Whatever the motives behind Shambaugh’s nirvana, there is no denying that China is facing myriad daunting challenges. China is sick — but so is every other country in the world, though each country is sick with different symptoms, for different reasons, and of different degrees. Take the United State as an example. The world’s oldest democracy may also strike one as terminally ill: appalling inequality, dilapidated infrastructure, declining public education, astronomical deficits, rising political apathy, and a government that can hardly get anything done. In his bestseller Political Order and Political Decay, Francis Fukuyama described the American body politic as being repatrimonialized, ruled by courts and political parties, and gridlocked by too many veto points. Across the Atlantic, many European democracies are facing similar problems, particularly financial insolvency. Yet nobody has declared the coming collapse of American democracy or European democracy. Why?

Because many Western analysts (dating back at least to Seymour Martin Lipset) subscribe to the view that as long as political institutions are viewed as legitimate, a crisis in effectiveness (e.g., economic performance) does not pose fatal threat to a regime. Thus even in the darkest days of the Great Depression, according to this view, America’s democratic institutions remained unchallenged. By contrast, if a regime is already deficient in political legitimacy, a crisis of effectiveness (such as an economic slowdown, rising inequality, or rampant corruption) would only exacerbate the legitimacy crisis. China is widely believed to be a prominent case that fits into this line argument.

China might be facing a performance crisis, but whether it is also facing a legitimacy crisis is debatable. Beauty is in the eyes of beholder; so is legitimacy. If the Chinese party-state could survive the riotous years of the Cultural Revolution and the existential crisis of 1989, why couldn’t it manage to survival another crisis? In fact, a more important question for Western observers is why the Chinese Communist Party has managed to stay in power for so long and to produce an indisputably impressive record of economic development.

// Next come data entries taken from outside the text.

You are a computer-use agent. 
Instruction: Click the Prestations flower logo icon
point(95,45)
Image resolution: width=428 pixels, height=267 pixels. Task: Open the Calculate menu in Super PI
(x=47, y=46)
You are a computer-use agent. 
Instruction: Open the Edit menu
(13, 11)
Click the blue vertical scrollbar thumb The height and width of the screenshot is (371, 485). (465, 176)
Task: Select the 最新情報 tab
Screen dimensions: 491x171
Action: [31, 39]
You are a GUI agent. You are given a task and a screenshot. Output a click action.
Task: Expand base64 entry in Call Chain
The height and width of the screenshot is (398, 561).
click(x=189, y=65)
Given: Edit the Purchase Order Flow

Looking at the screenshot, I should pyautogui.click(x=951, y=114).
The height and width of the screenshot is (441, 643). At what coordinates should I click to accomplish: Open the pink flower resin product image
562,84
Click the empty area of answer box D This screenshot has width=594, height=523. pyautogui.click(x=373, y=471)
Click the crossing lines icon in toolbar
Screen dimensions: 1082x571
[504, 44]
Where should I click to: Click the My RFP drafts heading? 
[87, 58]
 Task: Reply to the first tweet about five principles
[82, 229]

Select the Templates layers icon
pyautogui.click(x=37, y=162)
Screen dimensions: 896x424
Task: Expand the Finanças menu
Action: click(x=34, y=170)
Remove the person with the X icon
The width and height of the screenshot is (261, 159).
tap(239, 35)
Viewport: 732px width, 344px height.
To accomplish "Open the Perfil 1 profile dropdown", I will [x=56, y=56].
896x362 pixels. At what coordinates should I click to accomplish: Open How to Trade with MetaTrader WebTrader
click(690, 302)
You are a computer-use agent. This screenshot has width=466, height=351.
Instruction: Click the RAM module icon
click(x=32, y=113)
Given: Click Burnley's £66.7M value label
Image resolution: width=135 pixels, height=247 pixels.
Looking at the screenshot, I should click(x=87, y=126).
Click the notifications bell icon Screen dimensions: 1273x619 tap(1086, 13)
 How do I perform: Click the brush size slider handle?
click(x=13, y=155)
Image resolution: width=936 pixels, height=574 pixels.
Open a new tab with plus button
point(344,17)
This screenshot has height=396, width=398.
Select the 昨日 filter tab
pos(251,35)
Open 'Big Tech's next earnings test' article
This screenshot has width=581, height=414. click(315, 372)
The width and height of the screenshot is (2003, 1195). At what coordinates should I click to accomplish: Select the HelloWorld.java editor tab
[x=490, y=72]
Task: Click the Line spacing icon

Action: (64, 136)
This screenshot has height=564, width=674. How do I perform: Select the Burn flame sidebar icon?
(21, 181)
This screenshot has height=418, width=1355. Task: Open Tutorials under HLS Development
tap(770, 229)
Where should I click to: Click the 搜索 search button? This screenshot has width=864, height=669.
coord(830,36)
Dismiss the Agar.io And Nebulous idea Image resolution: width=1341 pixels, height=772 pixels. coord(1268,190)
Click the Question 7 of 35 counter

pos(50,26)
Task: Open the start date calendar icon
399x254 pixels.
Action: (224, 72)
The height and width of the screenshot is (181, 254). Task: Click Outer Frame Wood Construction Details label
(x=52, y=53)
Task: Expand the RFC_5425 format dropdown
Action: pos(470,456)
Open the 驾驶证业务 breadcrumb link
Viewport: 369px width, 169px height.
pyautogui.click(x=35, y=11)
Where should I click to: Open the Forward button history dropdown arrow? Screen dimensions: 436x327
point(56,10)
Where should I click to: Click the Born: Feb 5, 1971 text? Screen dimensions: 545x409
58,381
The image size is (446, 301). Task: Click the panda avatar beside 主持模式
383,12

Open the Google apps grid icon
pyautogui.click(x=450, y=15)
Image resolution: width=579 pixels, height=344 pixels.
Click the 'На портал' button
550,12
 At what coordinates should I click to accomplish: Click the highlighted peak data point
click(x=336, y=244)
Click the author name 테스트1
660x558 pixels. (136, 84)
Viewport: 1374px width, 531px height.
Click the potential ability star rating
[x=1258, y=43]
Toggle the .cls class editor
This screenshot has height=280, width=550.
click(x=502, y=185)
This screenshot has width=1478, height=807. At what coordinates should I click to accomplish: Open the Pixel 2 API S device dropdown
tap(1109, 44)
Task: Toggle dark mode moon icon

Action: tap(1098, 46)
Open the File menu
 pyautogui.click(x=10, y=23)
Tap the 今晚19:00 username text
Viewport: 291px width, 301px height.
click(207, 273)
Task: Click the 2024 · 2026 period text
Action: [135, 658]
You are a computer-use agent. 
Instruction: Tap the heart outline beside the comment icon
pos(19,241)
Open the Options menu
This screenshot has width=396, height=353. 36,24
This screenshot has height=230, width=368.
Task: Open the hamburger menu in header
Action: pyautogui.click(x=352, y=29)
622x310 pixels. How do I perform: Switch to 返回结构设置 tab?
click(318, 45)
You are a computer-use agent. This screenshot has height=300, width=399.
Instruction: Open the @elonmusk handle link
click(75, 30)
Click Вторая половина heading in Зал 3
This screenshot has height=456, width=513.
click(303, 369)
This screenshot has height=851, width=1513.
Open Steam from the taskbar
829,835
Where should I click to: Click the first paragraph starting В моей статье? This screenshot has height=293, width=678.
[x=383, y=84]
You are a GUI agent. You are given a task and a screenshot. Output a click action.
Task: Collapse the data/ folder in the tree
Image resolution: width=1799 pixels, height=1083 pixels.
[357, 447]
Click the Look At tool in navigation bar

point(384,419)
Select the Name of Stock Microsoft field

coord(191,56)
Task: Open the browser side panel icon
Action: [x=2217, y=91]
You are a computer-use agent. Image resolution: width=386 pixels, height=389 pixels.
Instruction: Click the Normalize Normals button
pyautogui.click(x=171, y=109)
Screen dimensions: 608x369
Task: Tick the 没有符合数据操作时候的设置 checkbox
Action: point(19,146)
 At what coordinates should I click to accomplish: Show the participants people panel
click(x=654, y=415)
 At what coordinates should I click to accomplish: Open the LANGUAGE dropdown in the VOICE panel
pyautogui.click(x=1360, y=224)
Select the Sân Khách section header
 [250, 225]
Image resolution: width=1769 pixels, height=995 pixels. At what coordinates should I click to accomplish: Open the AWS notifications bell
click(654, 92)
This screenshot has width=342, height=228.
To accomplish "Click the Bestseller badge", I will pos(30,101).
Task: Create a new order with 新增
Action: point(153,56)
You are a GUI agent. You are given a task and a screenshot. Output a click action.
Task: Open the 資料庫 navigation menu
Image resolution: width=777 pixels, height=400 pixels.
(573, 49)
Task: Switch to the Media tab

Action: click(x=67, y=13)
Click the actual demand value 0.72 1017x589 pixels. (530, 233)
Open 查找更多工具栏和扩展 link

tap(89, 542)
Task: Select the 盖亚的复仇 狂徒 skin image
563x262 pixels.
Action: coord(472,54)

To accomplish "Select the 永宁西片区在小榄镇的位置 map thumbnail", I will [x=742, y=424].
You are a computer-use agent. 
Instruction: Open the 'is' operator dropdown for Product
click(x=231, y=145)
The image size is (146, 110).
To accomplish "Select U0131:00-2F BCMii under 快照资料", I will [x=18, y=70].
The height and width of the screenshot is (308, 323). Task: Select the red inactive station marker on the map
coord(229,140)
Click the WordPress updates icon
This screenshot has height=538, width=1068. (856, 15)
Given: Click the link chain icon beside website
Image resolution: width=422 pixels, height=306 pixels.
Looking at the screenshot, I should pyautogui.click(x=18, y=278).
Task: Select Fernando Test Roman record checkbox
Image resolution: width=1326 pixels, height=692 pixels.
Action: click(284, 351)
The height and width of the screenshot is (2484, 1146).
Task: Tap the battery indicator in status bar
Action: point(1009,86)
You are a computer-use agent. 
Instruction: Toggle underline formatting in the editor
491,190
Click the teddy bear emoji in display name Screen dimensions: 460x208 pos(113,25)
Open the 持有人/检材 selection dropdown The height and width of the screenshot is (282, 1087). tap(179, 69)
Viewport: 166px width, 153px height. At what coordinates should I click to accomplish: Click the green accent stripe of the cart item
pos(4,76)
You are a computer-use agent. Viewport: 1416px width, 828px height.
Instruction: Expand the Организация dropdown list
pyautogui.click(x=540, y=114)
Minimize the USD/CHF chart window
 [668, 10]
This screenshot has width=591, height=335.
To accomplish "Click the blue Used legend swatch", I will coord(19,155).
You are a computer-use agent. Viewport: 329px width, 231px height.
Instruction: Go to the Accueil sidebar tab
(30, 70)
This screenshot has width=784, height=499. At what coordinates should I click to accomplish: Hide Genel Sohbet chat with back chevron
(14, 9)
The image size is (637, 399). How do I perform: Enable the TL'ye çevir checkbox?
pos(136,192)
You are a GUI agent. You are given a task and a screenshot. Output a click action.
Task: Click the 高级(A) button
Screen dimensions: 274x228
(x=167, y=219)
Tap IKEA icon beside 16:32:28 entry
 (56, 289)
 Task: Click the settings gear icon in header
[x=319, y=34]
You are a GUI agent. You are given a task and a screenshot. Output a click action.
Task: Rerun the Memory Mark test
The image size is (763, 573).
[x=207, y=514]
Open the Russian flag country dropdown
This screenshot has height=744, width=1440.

In 2003, Andrew Nathan from Columbia University put forward a theory of authoritarian resilience to explain why the Chinese Communist Party didn’t follow in the steps of the former Soviet Union. In a January 2015 article, he argued that instead of showing signs of an embattled regime, Beijing is actually on a path of authoritarian resurgence, supporting similar regimes and seeking to roll back democratic changes both at home and abroad. One of his central messages is that authoritarian resurgence reflects democratic decline. “Because the appeal of authoritarianism grows when the prestige of democracy declines,” he wrote, “the most important answer to China’s challenge is for the democracies to do a better job of managing themselves than they are doing today.”

“All societies, authoritarian and democratic, are subject to decay over time,” wrote Francis Fukuyama. “The real issue is their ability to adapt and eventually fix themselves.” The Chinese party-state is certainly undergoing policy decay — just like most Western democracies — but it is too early to call the Chinese patient terminally ill.